TAVR complication rates keep falling, highlighting considerable progress
Complications after transcatheter aortic valve replacement (TAVR) and surgical aortic valve replacement (SAVR) have decreased dramatically in recent years, according to new findings published in the Journal of the American Heart Association.[1]
The analysis, based on data from more than 200,000 U.S. patients, highlighted the fact that TAVR has been linked to a much more significant drop in complications than SAVR.
“The introduction of TAVR has profoundly changed the management of patients with aortic stenosis (AS), and TAVR has now surpassed SAVR in terms of annual procedural volume in the United States,” wrote first author James E. Harvey III, MD, MSc, a cardiologist with WellSpan in York, Pennsylvania, and colleagues. “Although both treatment modalities remain fundamental therapeutic approaches to patients with AS, over the past decade, there have been considerable improvements in TAVR, including advances in procedural technique, device technologies, and patient selection. In contrast, the procedural and technological aspects of SAVR have remained more constant given that it is a more mature procedure with a well‐established track record and historically excellent outcomes. Although previous studies have explored the impact of treatment evolution on short‐ and long‐term mortality, contemporary evidence is lacking on the changes in complications between TAVR and SAVR.”
Harvey et al. tracked fee-for-service Medicare data from 211,212 patients who underwent elective aortic valve replacement—TAVR or SAVR—from 2012 to 2019. The group stopped its analysis in 2019 so that it did not have to weigh the potential impact of the COVID-19 pandemic on patient outcomes. The mean age of the cohort was 78.6 years old, and 55% of patients were men.
For this study, complications were defined as any cases of new-onset atrial fibrillation, acute kidney injury, acute myocardial infarction, aortic rupture, hemorrhage, postoperative infection, pacemaker implantation, prolonged ventilation, respiratory failure, septicemia, stroke, vascular complications or all-cause mortality up to 30 days following treatment.
Overall, the complication rate for aortic valve replacement dropped from 49% in 2012 all the way to 22% in 2019. Looking at each treatment option separately, complications after TAVR were seen in 41% of patients in 2012 and 19% in 2019. The complication rate after SAVR, meanwhile, dropped from 51% in 2012 to 47% in 2019.
These improvements are likely related to several factors, the group explained.
“The introduction of TAVR has enabled clinicians to optimize patient selection in terms of preferred aortic valve replacement technique based on the patient's underlying anatomy,” they wrote. “For example, patients harboring porcelain aortas, hostile chest reentry, or poor pulmonary reserve may be considered more suitable for TAVR than for SAVR. Conversely, patients with excessive left ventricular outflow tract calcification, small annuli, or low‐lying coronary arteries are often more suitable for SAVR than TAVR. Additionally, mandatory reporting of TAVR‐ and SAVR‐related outcomes to national data repositories has helped to drive improvements in techniques and outcomes across the United States.”

- TASK GOAL -
In the TAVR complication rates article, write out everything from "TAVR complication rates" down to "complications than SAVR.", swapping "patients" for "people". Work only from the TAVR complication rates article.

- EXCERPTED RECORDS -
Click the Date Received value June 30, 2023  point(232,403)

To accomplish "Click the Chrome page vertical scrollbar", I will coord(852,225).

==

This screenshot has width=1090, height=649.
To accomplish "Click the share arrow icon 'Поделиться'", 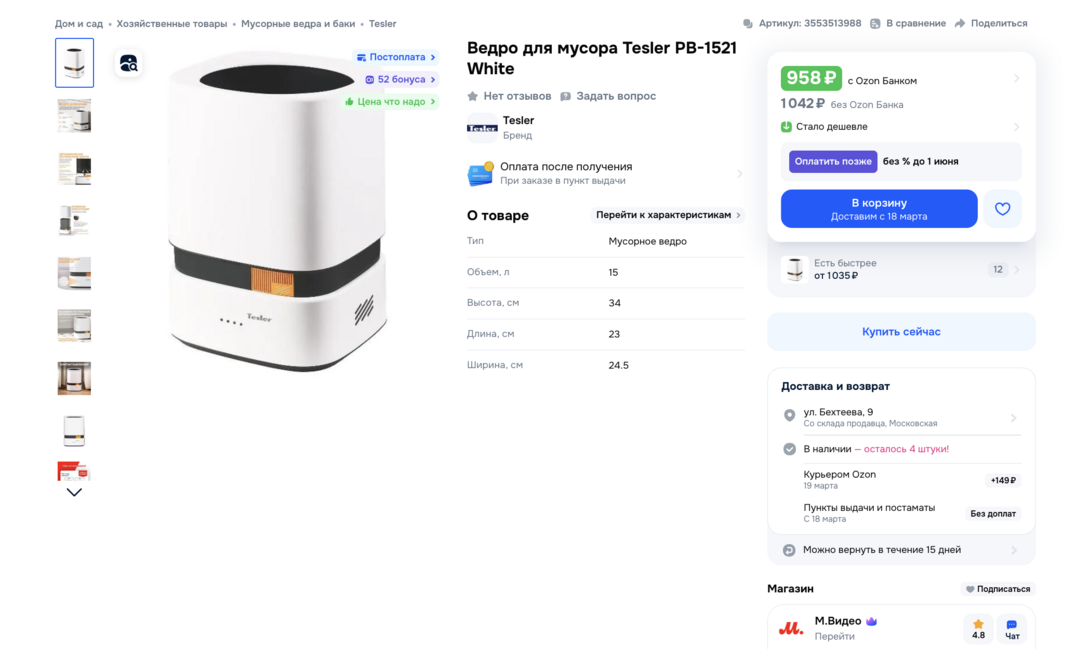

==

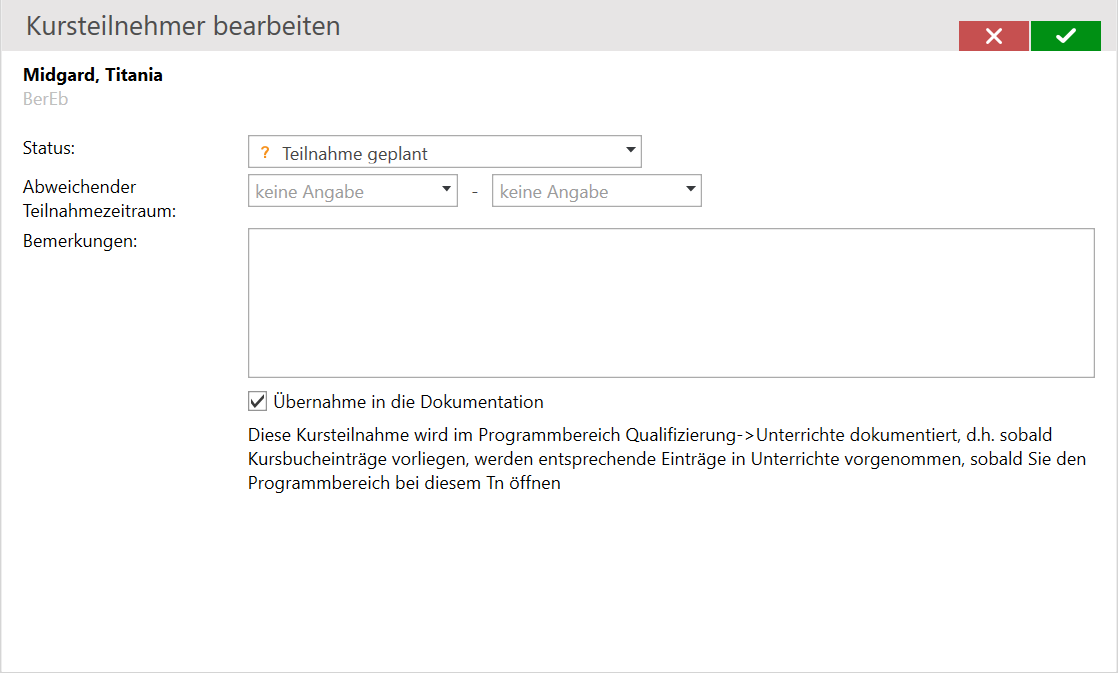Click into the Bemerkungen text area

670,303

- WRITTEN SOLUTION -
TAVR complication rates keep falling, highlighting considerable progress
Complications after transcatheter aortic valve replacement (TAVR) and surgical aortic valve replacement (SAVR) have decreased dramatically in recent years, according to new findings published in the Journal of the American Heart Association.[1]
The analysis, based on data from more than 200,000 U.S. people, highlighted the fact that TAVR has been linked to a much more significant drop in complications than SAVR.